Ces nouveaux métiers s'exercent souvent en dehors de cadres d'emplois identifiés que ce soit dans la fonction publique territoriale ou dans l'ensemble des services publics qui travaillent dans le cadre de la politique de la ville. En l'absence de formations cohérentes et de parcours professionnels organisés, les débouchés de ces métiers restent incertains.

Des travaux récents, tels que le rapport du groupe de travail animé par M. Georges CAVALLIER, ont ouvert des pistes de réflexion qui méritent d'être approfondies en vue de propositions concrètes, répondant aux enjeux actuels de la politique de la ville et aux attentes des professionnels de terrain dont l'engagement est déterminant pour la réussite de l'action publique.

Par ailleurs, l'exigence d'un service public cohérent, efficace, proche des citoyens, la volonté d'associer davantage les habitants, l'entrée de nouveaux partenaires dans les contrats de ville (départements, organisateurs de transports, bailleurs sociaux, entreprises, etc.), la nécessité de réintégrer le travail social dans les approches de développement territorial, le besoin de dispositifs d'ingénierie de plus en plus complexes pour les opérations d'aménagement urbain, conduisent à un effort d'adaptation d'un certain nombre de métiers traditionnels (agents des services publics, éducateurs spécialisés et travailleurs sociaux, architectes et urbanistes, gestionnaires urbains) qu'il convient d'intégrer dans une réflexion d'ensemble cohérente.
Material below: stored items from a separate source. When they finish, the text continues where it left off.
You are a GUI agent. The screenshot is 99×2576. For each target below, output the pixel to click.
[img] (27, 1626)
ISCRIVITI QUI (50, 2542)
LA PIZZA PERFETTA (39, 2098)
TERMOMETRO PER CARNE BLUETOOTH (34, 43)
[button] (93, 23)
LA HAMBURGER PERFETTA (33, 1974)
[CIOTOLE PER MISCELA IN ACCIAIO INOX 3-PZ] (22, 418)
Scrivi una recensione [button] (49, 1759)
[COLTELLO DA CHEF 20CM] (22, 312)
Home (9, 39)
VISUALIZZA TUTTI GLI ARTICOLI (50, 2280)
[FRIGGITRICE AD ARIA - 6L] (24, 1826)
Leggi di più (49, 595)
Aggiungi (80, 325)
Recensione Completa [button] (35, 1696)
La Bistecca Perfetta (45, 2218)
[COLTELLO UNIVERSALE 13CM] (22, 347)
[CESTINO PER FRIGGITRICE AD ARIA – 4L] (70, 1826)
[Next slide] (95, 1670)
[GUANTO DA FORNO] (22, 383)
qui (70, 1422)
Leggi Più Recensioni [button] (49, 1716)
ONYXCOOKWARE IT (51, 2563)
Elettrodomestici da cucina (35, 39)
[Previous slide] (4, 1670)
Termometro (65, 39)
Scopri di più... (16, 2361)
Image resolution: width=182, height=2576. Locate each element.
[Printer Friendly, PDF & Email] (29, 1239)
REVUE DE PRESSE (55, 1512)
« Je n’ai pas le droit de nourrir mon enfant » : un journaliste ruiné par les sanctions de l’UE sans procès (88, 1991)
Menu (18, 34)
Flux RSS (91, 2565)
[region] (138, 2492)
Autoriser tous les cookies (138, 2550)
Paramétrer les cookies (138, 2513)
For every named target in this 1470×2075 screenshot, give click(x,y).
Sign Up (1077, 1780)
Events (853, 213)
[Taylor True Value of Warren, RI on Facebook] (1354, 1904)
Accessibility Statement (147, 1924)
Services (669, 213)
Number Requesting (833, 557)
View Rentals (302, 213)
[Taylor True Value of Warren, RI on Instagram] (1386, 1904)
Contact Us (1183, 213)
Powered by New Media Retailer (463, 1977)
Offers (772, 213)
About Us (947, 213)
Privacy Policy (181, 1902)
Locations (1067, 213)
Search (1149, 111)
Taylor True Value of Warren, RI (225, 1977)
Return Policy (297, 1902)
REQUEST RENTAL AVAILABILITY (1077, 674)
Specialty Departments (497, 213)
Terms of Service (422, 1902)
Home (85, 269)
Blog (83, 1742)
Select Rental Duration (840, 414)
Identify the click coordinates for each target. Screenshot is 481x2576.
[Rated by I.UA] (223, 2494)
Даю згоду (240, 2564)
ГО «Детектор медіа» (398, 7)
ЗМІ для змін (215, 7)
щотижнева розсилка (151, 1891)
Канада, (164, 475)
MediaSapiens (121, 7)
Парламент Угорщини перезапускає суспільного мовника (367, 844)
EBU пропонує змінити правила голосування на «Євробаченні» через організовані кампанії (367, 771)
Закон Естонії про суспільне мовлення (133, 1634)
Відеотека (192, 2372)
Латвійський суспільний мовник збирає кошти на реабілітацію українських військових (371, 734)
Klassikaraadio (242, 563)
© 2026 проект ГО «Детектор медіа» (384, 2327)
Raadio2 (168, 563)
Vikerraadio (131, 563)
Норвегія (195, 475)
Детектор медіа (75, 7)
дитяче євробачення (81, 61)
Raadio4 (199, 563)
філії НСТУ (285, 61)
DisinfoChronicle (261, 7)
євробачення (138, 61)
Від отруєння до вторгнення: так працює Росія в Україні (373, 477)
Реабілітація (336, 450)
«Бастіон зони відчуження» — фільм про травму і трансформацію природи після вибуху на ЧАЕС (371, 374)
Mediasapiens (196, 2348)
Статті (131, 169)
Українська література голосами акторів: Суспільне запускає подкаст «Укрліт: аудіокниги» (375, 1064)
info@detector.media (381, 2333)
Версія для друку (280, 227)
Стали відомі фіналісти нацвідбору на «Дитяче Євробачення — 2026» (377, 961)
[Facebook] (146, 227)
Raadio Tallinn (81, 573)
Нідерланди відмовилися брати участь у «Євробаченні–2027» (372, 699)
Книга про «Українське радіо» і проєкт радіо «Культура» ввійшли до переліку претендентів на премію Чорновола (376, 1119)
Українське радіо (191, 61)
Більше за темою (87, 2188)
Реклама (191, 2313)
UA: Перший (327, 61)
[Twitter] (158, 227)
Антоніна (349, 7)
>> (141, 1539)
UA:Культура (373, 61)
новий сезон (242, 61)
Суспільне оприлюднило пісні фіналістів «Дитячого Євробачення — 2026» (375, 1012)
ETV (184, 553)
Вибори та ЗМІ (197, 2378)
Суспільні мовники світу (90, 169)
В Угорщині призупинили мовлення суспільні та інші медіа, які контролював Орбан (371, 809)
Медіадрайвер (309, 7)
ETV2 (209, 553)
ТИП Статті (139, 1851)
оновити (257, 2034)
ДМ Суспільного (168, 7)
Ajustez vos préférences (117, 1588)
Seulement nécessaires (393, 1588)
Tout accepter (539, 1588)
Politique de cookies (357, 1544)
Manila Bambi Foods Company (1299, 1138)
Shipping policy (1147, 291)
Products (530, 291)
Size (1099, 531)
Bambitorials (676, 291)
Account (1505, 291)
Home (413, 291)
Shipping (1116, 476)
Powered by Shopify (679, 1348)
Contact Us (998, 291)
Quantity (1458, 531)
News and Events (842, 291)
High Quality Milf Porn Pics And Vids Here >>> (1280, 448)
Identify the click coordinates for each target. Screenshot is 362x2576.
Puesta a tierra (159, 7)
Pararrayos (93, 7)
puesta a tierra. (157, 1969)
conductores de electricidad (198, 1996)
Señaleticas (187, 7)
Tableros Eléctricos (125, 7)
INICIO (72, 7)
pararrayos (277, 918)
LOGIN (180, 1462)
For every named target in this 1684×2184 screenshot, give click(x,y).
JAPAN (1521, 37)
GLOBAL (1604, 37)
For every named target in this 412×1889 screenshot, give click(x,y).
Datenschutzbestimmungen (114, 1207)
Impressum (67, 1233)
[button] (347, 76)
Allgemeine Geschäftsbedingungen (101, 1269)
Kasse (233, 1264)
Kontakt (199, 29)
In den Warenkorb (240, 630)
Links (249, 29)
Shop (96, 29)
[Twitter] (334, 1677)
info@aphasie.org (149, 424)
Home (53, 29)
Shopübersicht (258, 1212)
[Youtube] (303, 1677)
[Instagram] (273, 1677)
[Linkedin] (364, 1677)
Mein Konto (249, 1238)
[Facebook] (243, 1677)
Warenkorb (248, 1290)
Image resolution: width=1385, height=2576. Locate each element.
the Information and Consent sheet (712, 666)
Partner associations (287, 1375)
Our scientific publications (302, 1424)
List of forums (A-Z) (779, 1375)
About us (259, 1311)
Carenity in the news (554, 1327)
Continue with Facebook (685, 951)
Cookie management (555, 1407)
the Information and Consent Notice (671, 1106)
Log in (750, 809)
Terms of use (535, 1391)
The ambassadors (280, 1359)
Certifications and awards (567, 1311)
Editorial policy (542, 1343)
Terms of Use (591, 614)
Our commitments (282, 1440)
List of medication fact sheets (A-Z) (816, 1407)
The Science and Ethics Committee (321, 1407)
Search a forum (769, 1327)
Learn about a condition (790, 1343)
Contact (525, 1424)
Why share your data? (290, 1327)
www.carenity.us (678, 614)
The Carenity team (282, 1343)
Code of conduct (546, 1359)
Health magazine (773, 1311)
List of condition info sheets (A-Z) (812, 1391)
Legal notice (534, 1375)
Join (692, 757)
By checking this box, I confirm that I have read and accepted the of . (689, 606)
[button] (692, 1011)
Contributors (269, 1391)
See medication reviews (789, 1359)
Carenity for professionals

Je vous demande donc de réfléchir de façon approfondie sur ces questions, et plus particulièrement sur :
- l'évolution des métiers du développement social urbain (chefs de projet de quartier, ville et agglomération, directeurs de projets urbains, animateurs CCPD, etc.), au regard des aspects suivants : définition des missions, constitution d'un référentiel métier, formation et valorisation des parcours professionnels, propositions en matière de statut et de cadre d'emploi ;
- les nouveaux métiers émergents, notamment dans le domaine des emplois jeunes et des métiers de la médiation (agents locaux de médiation sociale, femmes-relais, correspondants de nuit, etc.) ;
- les métiers traditionnels qui doivent évoluer pour s'adapter au nouveau contexte de la politique de la ville, à la territorialisation, de l'action publique et à l'enjeu du renouvellement urbain (travailleurs sociaux, agents des services publics, aménageurs et opérateurs urbains, etc).

Je vous demande de me remettre un premier rapport d'étape d'ici la fin de l'année, plus particulièrement centré sur la maîtrise d'ouvrage des futurs contrats de ville. Les conclusions de vos réflexions devront me parvenir dans le courant du mois de mars 2000.

Veuillez agréer, Madame la Déléguée, l'expression de ma considération distinguée.